(Screenshot grounding data)
*** Block opens ***
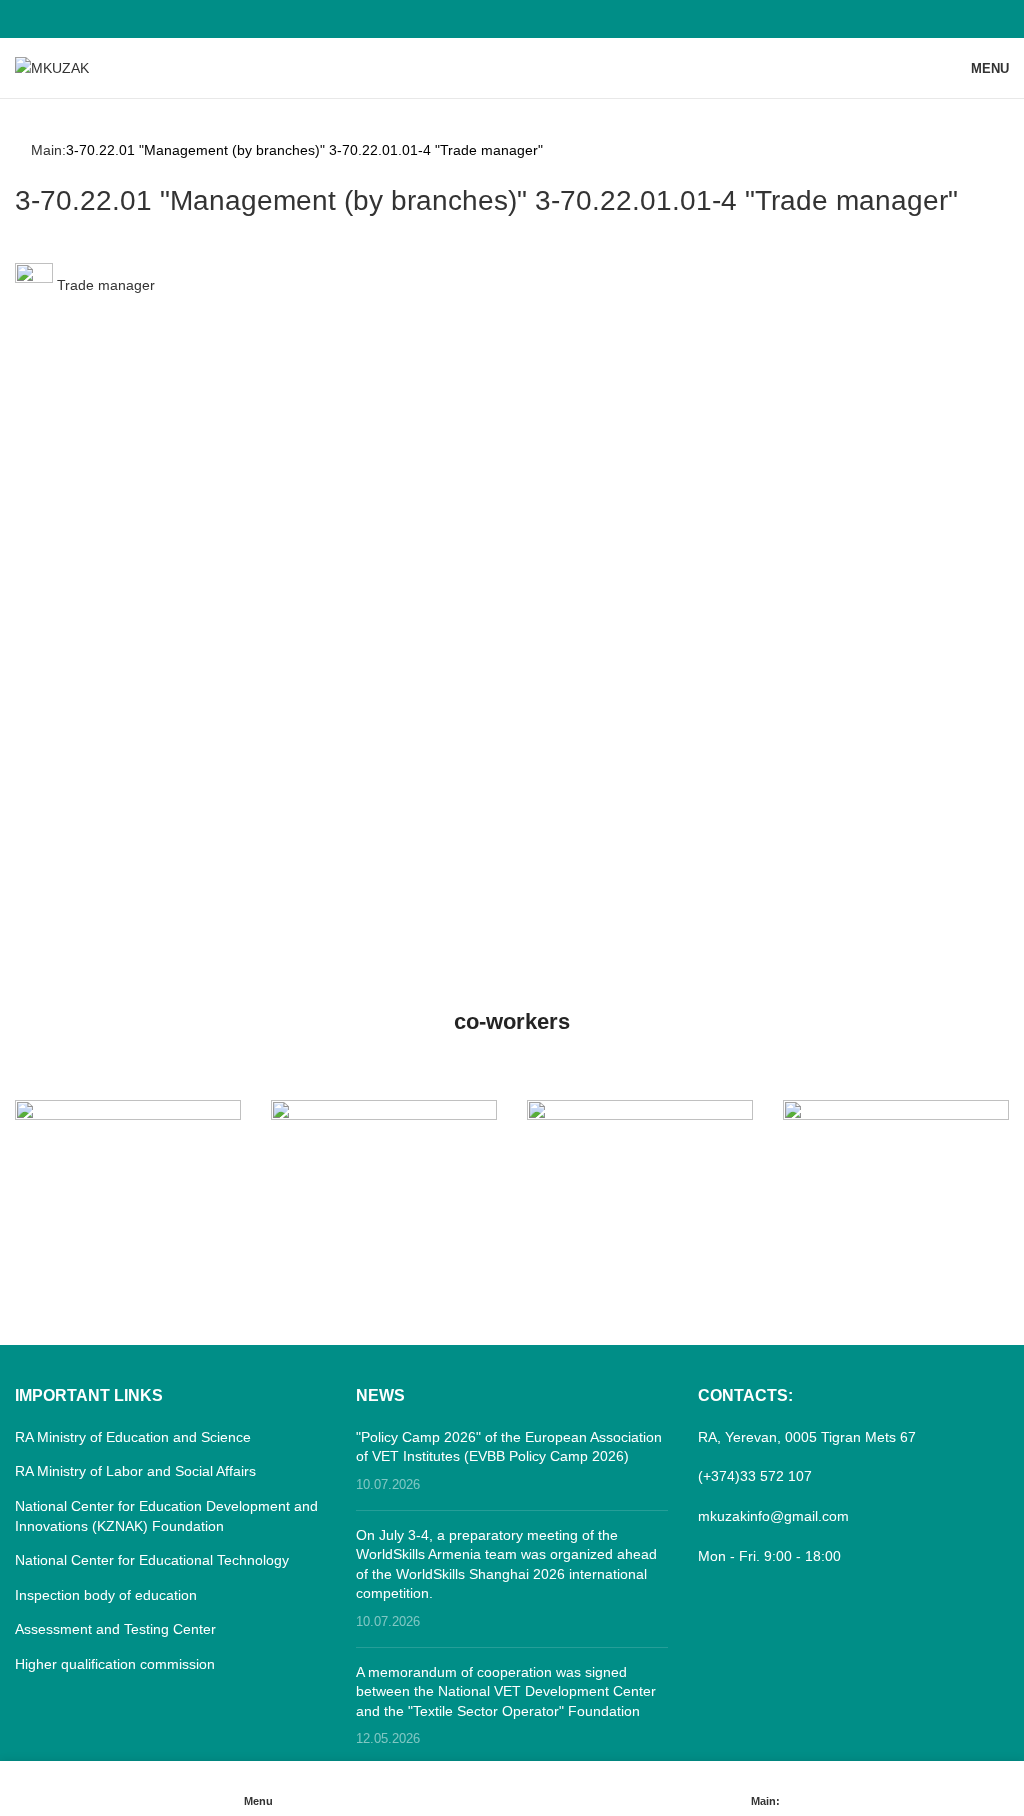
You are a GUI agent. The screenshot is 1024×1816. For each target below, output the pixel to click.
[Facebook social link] (511, 18)
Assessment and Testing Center (115, 1629)
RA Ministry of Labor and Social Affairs (135, 1471)
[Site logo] (52, 67)
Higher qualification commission (115, 1664)
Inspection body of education (106, 1595)
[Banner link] (128, 1156)
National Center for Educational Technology (152, 1560)
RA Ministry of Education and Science (133, 1437)
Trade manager (104, 285)
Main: (48, 150)
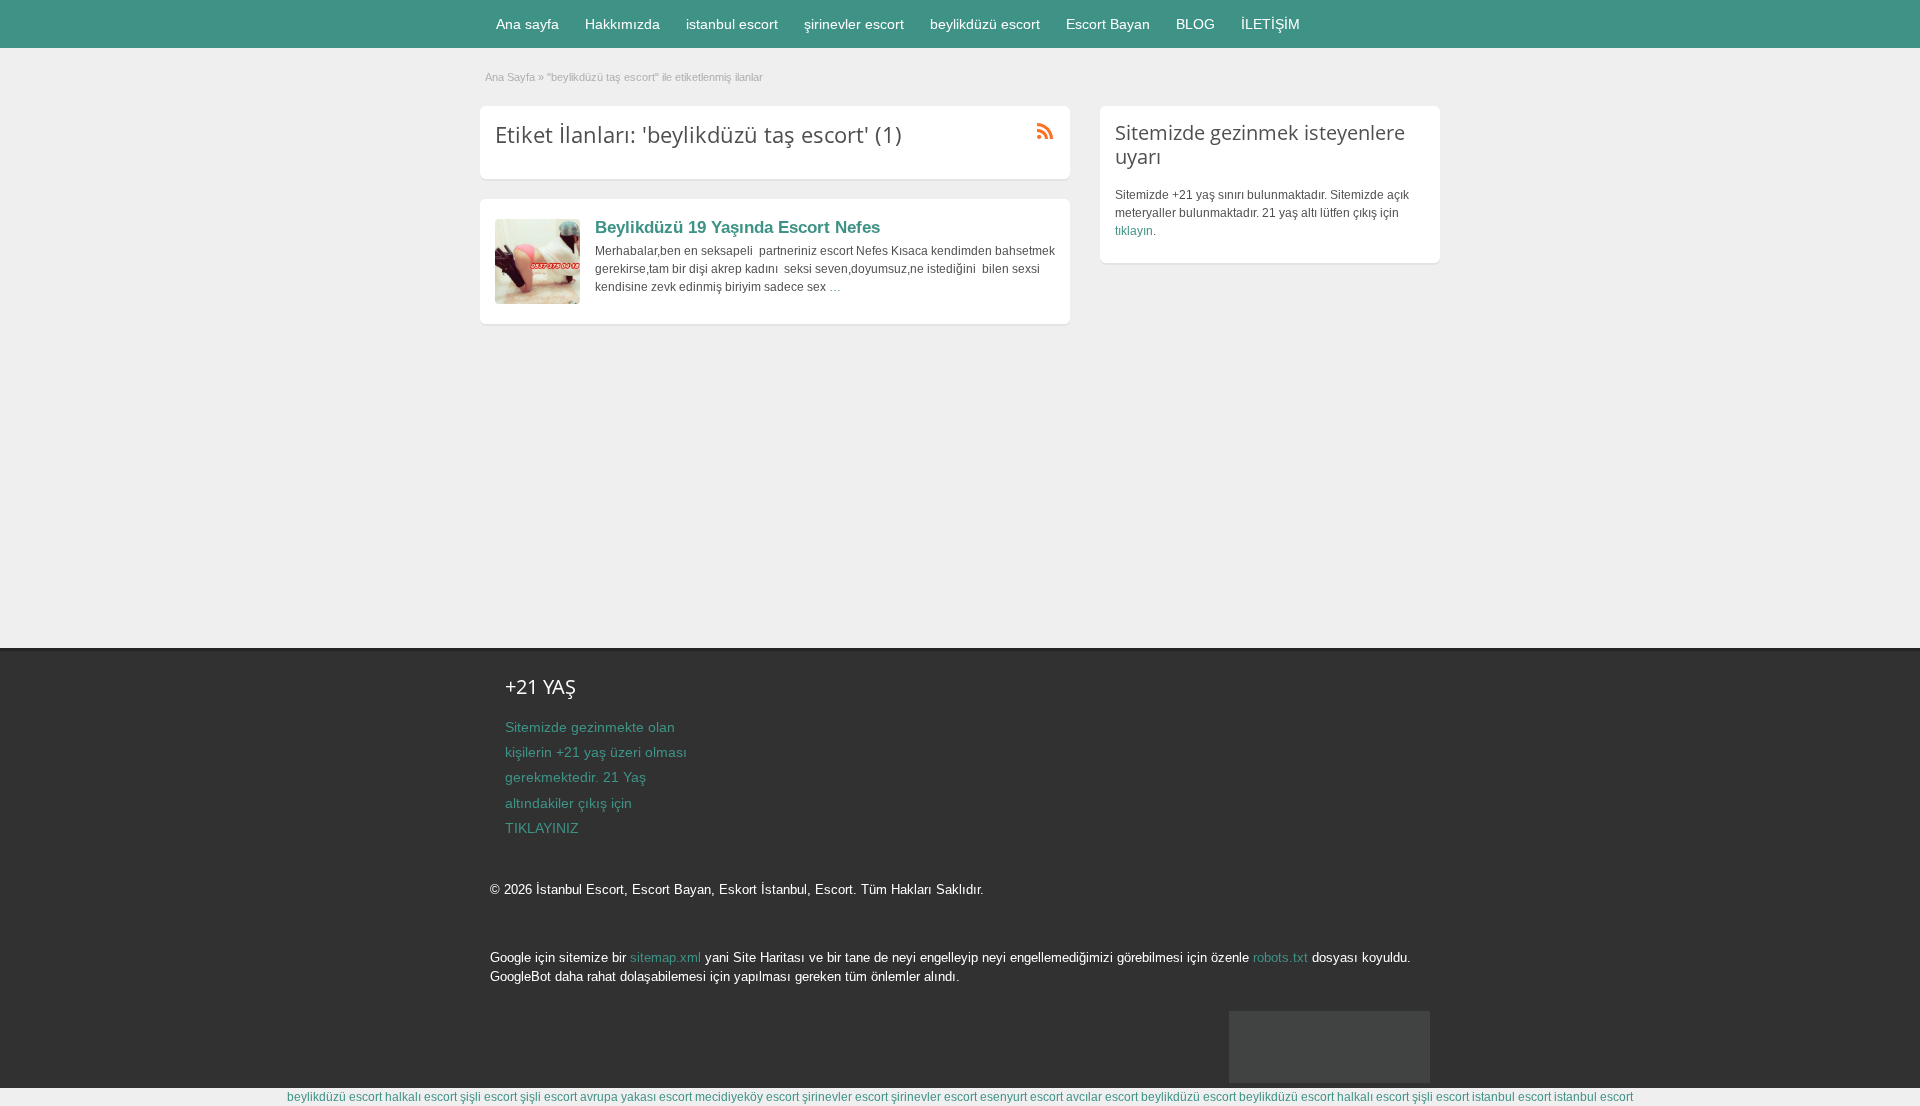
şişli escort (488, 1097)
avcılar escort (1102, 1097)
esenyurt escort (1021, 1097)
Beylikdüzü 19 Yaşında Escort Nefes (737, 227)
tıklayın (1134, 231)
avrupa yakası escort (636, 1097)
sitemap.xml (665, 957)
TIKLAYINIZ (542, 828)
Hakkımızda (622, 24)
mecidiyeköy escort (747, 1097)
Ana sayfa (527, 24)
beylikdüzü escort (985, 24)
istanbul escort (732, 24)
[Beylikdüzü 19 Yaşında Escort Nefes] (537, 300)
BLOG (1195, 24)
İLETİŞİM (1270, 24)
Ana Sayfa (510, 77)
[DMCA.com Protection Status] (1329, 1079)
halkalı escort (421, 1097)
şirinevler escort (854, 24)
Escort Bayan (1108, 24)
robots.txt (1280, 957)
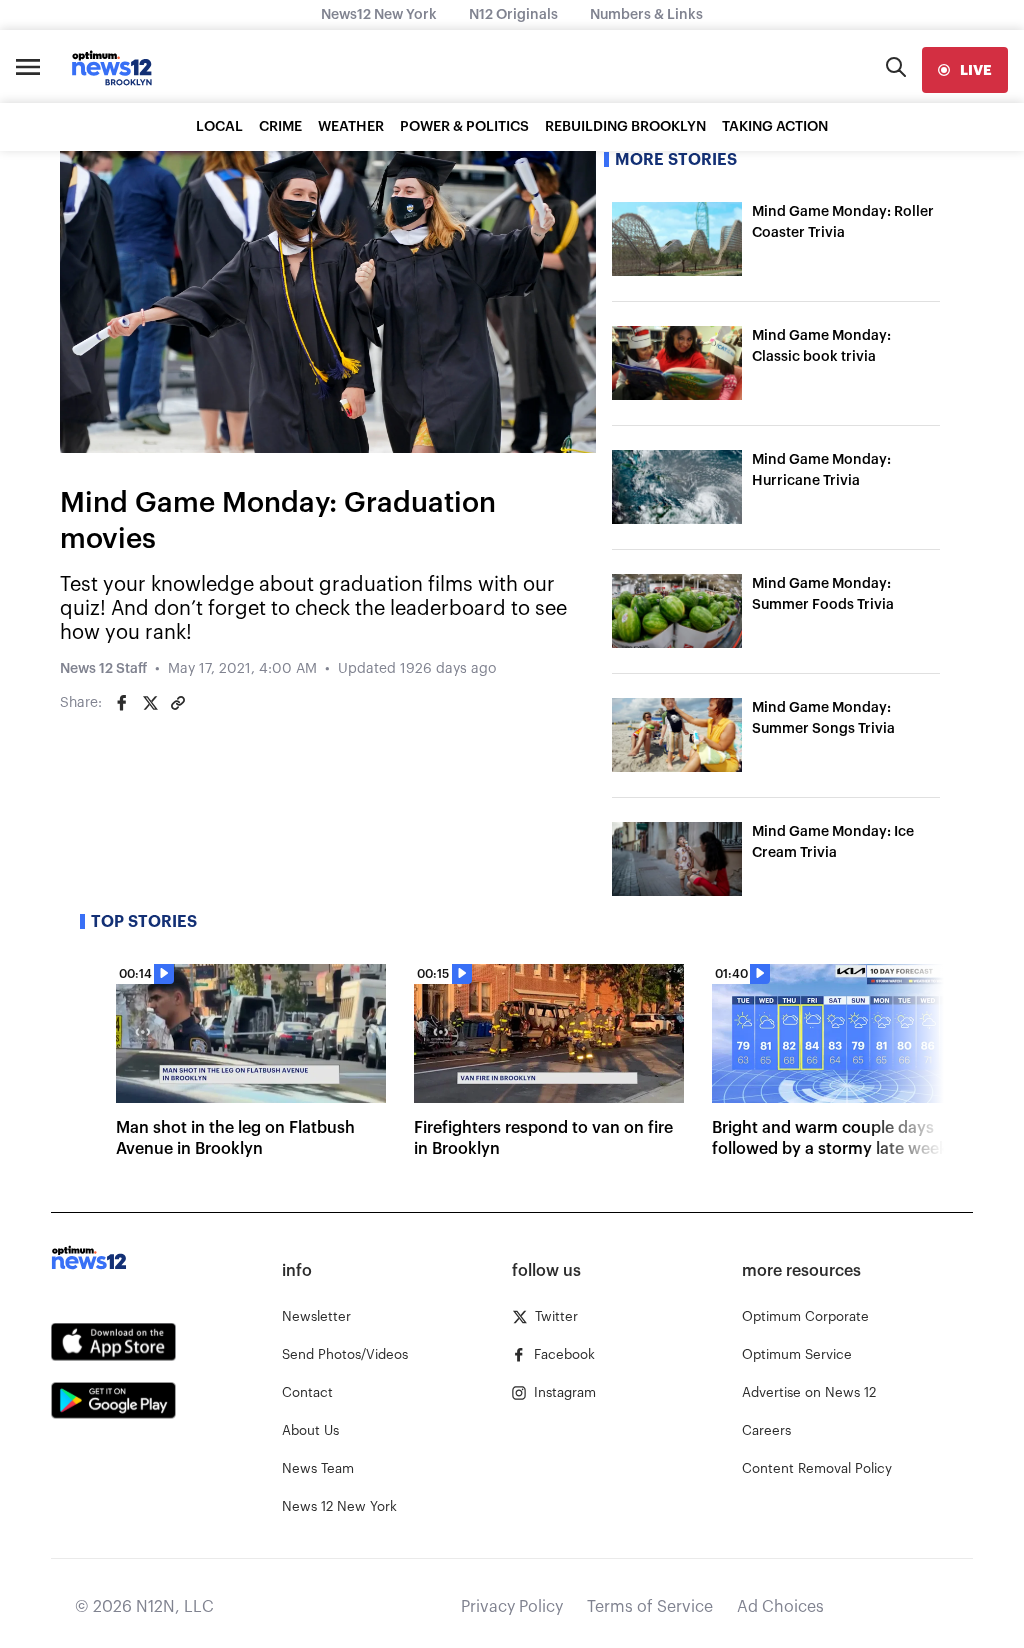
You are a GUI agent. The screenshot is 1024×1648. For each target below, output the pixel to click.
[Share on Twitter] (150, 703)
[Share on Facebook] (122, 703)
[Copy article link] (178, 703)
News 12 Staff (103, 669)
*** Block closes ***
DIRECTIONS »
When a record holds a picture, leave that picture out; copy the rest verbatim.

RESULT FOR THIS EXERCISE »
You are a GUI agent. The screenshot is 1024×1816. For each target below, output the pixel to click.
[Facebook social link] (511, 18)
Assessment and Testing Center (115, 1629)
RA Ministry of Labor and Social Affairs (135, 1471)
[Site logo] (52, 67)
Higher qualification commission (115, 1664)
Inspection body of education (106, 1595)
[Banner link] (128, 1156)
National Center for Educational Technology (152, 1560)
RA Ministry of Education and Science (133, 1437)
Trade manager (104, 285)
Main: (48, 150)
şişli escort (488, 1097)
avcılar escort (1102, 1097)
esenyurt escort (1021, 1097)
Beylikdüzü 19 Yaşında Escort Nefes (737, 227)
tıklayın (1134, 231)
avrupa yakası escort (636, 1097)
sitemap.xml (665, 957)
TIKLAYINIZ (542, 828)
Hakkımızda (622, 24)
mecidiyeköy escort (747, 1097)
Ana sayfa (527, 24)
beylikdüzü escort (985, 24)
istanbul escort (732, 24)
[Beylikdüzü 19 Yaşında Escort Nefes] (537, 300)
BLOG (1195, 24)
İLETİŞİM (1270, 24)
Ana Sayfa (510, 77)
[DMCA.com Protection Status] (1329, 1079)
halkalı escort (421, 1097)
şirinevler escort (854, 24)
Escort Bayan (1108, 24)
robots.txt (1280, 957)
You are a GUI agent. The screenshot is 1024×1648. For each target below, output the pixel to click.
[Share on Twitter] (150, 703)
[Share on Facebook] (122, 703)
[Copy article link] (178, 703)
News 12 Staff (103, 669)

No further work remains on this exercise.